======== STUDY MATERIAL

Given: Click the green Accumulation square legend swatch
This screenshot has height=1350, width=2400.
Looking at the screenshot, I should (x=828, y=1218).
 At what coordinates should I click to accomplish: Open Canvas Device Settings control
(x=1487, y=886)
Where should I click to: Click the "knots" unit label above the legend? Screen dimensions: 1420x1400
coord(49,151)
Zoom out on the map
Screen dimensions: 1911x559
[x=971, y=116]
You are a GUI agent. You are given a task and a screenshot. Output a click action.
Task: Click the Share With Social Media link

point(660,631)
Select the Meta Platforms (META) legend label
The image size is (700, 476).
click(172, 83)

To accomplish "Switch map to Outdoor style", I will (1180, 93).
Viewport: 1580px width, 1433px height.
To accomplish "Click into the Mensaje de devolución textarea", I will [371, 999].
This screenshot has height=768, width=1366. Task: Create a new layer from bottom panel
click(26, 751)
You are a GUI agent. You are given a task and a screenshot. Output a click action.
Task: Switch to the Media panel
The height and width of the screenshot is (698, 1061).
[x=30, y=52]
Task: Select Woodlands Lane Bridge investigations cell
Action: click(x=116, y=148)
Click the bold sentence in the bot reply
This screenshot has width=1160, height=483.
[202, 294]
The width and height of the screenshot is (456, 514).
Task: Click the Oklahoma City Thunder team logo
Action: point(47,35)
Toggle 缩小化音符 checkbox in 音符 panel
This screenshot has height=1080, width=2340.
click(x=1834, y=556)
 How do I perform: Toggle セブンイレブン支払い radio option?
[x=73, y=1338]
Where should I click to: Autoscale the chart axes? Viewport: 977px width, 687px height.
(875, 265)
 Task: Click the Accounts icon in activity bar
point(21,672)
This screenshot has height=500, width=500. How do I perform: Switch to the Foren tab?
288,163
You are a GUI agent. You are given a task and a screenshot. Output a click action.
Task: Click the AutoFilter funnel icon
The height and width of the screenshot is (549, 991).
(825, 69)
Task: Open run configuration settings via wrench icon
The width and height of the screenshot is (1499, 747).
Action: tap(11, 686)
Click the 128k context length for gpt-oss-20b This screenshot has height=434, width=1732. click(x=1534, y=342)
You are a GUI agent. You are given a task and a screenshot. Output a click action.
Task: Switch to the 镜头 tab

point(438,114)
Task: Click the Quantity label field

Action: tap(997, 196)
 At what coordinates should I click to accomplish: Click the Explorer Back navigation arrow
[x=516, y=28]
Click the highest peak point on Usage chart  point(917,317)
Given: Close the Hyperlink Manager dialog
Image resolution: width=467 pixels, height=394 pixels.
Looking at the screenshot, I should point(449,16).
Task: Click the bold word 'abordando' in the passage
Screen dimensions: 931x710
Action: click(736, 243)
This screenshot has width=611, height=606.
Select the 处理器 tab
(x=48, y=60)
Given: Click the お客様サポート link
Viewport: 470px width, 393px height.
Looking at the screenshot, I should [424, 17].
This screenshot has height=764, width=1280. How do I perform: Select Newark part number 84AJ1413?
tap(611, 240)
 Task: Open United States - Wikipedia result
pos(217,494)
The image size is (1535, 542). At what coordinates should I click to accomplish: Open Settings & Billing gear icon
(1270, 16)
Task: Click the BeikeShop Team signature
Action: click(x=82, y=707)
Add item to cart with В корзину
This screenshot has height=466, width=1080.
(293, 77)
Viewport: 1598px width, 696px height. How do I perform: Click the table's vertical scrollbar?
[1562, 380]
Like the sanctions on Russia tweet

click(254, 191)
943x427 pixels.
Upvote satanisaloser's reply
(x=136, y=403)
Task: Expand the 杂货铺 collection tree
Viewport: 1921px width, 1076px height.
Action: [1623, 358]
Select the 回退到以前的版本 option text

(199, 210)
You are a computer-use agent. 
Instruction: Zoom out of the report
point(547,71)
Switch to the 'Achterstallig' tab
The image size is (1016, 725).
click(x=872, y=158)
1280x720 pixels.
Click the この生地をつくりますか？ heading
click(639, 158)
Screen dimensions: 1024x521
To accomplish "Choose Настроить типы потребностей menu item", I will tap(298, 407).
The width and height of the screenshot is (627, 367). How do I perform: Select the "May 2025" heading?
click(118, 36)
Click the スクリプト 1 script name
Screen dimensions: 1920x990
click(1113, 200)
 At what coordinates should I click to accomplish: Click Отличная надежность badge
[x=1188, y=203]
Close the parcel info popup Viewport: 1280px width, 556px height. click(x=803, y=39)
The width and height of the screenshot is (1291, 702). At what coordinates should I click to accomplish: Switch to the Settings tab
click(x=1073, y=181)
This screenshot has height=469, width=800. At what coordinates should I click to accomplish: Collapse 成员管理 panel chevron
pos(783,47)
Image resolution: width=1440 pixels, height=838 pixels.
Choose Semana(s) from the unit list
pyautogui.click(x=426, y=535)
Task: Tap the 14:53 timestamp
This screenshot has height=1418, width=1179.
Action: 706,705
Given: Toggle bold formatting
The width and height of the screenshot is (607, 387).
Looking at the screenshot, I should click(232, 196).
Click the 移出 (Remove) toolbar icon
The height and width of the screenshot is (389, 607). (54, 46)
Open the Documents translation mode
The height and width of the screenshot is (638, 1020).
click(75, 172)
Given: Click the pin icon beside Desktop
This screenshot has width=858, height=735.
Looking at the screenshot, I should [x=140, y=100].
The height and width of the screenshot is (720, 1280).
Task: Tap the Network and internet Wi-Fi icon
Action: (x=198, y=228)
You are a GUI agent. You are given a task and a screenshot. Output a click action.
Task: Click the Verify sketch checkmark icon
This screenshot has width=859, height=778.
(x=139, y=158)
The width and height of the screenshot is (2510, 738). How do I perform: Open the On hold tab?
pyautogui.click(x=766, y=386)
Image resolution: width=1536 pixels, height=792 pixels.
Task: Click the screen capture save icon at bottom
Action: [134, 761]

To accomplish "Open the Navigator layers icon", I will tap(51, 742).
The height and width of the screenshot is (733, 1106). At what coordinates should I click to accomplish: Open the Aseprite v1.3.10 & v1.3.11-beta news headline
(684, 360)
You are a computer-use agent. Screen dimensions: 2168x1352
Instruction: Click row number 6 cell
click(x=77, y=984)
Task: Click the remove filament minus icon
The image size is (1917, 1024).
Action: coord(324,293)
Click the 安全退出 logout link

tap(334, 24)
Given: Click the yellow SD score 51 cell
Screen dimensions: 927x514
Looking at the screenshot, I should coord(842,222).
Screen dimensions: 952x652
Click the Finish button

================

THE TASK
Print the material above verbatim, first line through the line containing "Toggle 缩小化音符 checkbox in 音符 panel", both included.

RESULT
Given: Click the green Accumulation square legend swatch
This screenshot has height=1350, width=2400.
Looking at the screenshot, I should (x=828, y=1218).
 At what coordinates should I click to accomplish: Open Canvas Device Settings control
(x=1487, y=886)
Where should I click to: Click the "knots" unit label above the legend? Screen dimensions: 1420x1400
coord(49,151)
Zoom out on the map
Screen dimensions: 1911x559
[x=971, y=116]
You are a GUI agent. You are given a task and a screenshot. Output a click action.
Task: Click the Share With Social Media link

point(660,631)
Select the Meta Platforms (META) legend label
The image size is (700, 476).
click(172, 83)

To accomplish "Switch map to Outdoor style", I will (1180, 93).
Viewport: 1580px width, 1433px height.
To accomplish "Click into the Mensaje de devolución textarea", I will [371, 999].
This screenshot has height=768, width=1366. Task: Create a new layer from bottom panel
click(26, 751)
You are a GUI agent. You are given a task and a screenshot. Output a click action.
Task: Switch to the Media panel
The height and width of the screenshot is (698, 1061).
[x=30, y=52]
Task: Select Woodlands Lane Bridge investigations cell
Action: click(x=116, y=148)
Click the bold sentence in the bot reply
This screenshot has width=1160, height=483.
[202, 294]
The width and height of the screenshot is (456, 514).
Task: Click the Oklahoma City Thunder team logo
Action: point(47,35)
Toggle 缩小化音符 checkbox in 音符 panel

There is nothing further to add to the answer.